Cengiz Aldemir/ANKARA - İz Gazete'ye konuşan CHP İzmir Milletvekili Kani Beko, mal ve hizmetlere uygulanan 'dolaylı vergiler'in vatandaşın cebini yaktığını belirterek, " Devlet vergi gelirinin yüzde 80’ini çalışandan çıkarıyor, şirketlere ise 2002’den beri 10 vergi affı getirdi. Türkiye’de vergi sistemi denince şirketlere af, çalışana ise yük olmaktadır" dedi.

YANDAŞIN VERGİLERİ BİR KALEMDE SİLİNDİ

Tek adam rejiminde başta 5'li çete olmak üzere, şirketlerin milyarlarca liralık vergi borçlarını silen veya yeniden yapılandıran 'vergi affı' düzenlemesinin, Türkiye'de siyasi iktidarlar tarafından sıklıkla başvurulan bir yol olduğunu belirten CHP'li Beko, "Cumhuriyetin kuruluşundan bugüne ortalama her iki buçuk yılda bir vergi affı çıkarılırken, 1924’ten bu yana 36 vergi affı düzenlemesi yürürlüğe girdi. Bu düzenlemelerin 10'u AKP iktidarı döneminde hayata geçirildi.
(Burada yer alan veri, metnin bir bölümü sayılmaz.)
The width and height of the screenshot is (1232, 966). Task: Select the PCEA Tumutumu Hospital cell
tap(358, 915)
Tek adam yönetimi, bir yandan ekonomik durgunluğun şirketler üzerindeki olumsuz etkilerini hafifletmek için vergi afları düzenlerken, diğer yandan çalışanlar üzerindeki vergi yükünü artırıyor. Yandaş sermaye gruplarının yüzlerce milyar liralık vergi borçlarını bir kalemde silen AKP iktidarı ağır vergilerle halkın belini büktü. Tek adam rejimi her alanda olduğu gibi ekonomide de adaletsizlikle, eşitsizlikle zirve yaptırdı" sözleriyle tepki gösterdi.
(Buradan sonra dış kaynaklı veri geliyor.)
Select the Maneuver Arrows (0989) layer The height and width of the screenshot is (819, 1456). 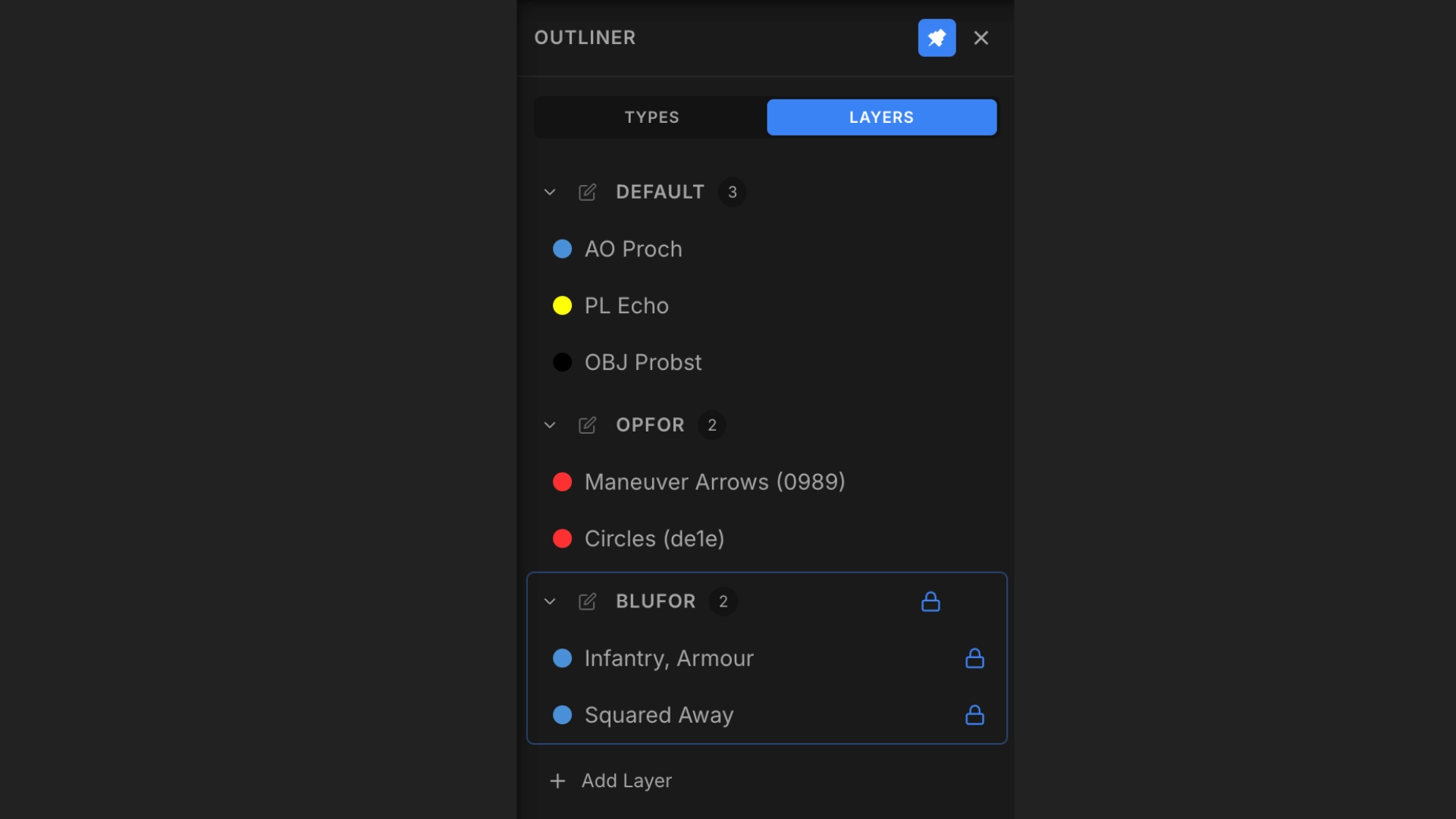(x=714, y=482)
HALK DOLAYLI VERGİLERLE SOYULUYOR

İktidarın, Cumhuriyetin birikimi tüm kamu varlıklarını “özelleştirme” adı altında satıp savdığını, halkı; insafsız, adaletsiz “dolaylı” vergilerle soyduğunu kaydeden Beko, "Bütçeyi gelir, kar, rant elde eden kesimlerden alınan “doğrudan” vergiler yerine, halkın yaşamı için zorunlu olarak tükettiği mal ve hizmetlerin fiyatları içine gizlediği KDV, ÖTV ve onlarca başka ad altındaki “dolaylı” vergilere yüklenerek finanse etti. Bu da yetmez gibi yandaş sermaye gruplarının elde ettikleri karlar üzerinden tahakkuk etmiş, ama ödemeye yanaşmadıkları milyarlarca liralık vergi borçlarını silen tek adam yönetimini, halk da sandıkta silecektir " sözleriyle eleştirdi.

ADALETSİZ DOLAYLI VERGİLER

Kazanandan, zenginden alınmayan, yandaştan silinen; işçisi, memuru, emeklisi, işsizi ile garibanın ekmeğinden, suyundan, iğneden ipliğe tüm tüketim maddelerinden alınan dolaylı vergilerin halkın belini büktüğünü vurgulayan Beko, sürekli hale gelen benzin ve doğalgaz zamlarını anımsatarak, " İşe gitmek için arabasının kontağını çeviren vatandaş, benzin yerine vergi yakmaya başlıyor. Sürekli hale gelen benzin ve doğalgaz zamları, KDV, ÖTV ve diğer vergi ve paylarla pompada litresi 8 TL’yi geçen benzine ödenen paranın üçte ikisini vergiler oluşturuyor. Yani yurttaş arabasını çalıştırdığı her dakika akaryakıta 1, devlete 2 ödüyor. Bu sömürü vatandaşın bir günü değil, yaşamı boyu sürüp gidiyor. Yediği, içtiği, giyindiği, satın aldığı iğneden ipliğe her şeyde fiyatın içine gizlenmiş adaletsiz, insafsız dolaylı vergiler yakasını bırakmıyor" diye konuştu. 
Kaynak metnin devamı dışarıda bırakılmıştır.